→ Records:
-----
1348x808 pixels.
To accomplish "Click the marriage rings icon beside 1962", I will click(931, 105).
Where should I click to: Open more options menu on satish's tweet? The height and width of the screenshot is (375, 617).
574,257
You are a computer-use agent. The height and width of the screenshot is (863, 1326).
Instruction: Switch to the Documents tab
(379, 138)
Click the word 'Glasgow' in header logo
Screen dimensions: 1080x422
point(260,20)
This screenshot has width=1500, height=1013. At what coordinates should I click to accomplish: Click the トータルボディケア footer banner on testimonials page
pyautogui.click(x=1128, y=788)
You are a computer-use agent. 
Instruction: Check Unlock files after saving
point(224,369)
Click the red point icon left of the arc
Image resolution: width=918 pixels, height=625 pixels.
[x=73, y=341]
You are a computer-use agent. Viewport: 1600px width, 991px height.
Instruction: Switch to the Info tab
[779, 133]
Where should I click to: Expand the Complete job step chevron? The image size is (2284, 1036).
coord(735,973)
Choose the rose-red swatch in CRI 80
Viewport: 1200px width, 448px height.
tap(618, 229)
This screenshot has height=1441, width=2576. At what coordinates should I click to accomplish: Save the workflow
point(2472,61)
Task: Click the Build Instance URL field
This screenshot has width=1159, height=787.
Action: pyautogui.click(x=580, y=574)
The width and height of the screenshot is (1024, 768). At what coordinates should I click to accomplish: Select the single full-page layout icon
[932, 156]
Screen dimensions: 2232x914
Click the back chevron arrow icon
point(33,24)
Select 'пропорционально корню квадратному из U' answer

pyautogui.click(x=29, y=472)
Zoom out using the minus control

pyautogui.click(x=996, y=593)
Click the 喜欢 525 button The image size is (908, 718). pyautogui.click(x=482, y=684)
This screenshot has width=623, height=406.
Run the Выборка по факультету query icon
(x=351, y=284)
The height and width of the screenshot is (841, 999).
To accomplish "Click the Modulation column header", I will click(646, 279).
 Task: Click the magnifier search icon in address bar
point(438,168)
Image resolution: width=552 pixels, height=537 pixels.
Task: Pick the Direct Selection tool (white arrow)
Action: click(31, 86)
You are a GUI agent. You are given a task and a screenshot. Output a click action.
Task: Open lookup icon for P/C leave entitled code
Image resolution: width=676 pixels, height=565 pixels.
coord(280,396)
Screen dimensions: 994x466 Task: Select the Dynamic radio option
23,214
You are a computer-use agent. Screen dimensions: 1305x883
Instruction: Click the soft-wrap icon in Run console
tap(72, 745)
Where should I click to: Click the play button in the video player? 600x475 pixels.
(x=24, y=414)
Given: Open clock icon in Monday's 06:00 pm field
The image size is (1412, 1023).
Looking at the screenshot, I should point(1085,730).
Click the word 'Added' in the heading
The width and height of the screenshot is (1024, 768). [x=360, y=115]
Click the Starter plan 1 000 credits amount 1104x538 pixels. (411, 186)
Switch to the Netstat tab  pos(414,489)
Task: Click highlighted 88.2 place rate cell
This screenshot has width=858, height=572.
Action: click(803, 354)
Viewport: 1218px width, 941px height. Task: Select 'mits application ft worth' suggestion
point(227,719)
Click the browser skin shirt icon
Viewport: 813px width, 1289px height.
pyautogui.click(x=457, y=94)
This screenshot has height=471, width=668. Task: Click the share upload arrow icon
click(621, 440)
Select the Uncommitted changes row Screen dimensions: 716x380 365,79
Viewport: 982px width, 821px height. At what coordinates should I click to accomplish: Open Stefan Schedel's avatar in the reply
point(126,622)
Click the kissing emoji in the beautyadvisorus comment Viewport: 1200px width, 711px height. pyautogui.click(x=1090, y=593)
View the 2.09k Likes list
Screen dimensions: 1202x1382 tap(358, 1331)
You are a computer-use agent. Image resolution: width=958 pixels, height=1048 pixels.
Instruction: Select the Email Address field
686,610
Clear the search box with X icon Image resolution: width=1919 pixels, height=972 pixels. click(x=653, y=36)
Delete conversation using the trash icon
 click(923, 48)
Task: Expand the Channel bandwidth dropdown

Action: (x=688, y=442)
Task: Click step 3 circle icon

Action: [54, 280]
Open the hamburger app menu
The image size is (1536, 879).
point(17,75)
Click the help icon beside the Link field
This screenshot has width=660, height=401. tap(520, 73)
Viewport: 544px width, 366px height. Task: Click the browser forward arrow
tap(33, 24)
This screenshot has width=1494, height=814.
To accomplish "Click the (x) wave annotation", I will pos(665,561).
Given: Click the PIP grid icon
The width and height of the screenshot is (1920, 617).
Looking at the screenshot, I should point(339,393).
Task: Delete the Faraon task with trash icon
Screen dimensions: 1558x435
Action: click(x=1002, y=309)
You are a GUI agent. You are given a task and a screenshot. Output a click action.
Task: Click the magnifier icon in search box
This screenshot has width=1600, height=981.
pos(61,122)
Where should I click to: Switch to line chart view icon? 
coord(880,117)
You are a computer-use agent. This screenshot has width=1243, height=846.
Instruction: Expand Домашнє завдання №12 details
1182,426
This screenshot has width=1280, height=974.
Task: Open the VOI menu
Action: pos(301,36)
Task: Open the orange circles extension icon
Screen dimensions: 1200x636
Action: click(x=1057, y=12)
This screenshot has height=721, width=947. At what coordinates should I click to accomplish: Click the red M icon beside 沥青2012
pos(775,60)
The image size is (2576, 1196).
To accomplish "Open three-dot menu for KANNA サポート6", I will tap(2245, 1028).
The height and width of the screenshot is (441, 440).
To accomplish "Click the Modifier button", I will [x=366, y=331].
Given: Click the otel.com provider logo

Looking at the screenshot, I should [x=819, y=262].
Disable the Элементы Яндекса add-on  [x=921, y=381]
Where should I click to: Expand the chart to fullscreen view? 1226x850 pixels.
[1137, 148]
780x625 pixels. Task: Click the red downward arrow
-----
→ The problem:
List each line above that contains the string "button", copying every such line in full.

→ Written response:
Click the 喜欢 525 button The image size is (908, 718). pyautogui.click(x=482, y=684)
Where should I click to: Click the play button in the video player? 600x475 pixels.
To accomplish "Click the Modifier button", I will [x=366, y=331].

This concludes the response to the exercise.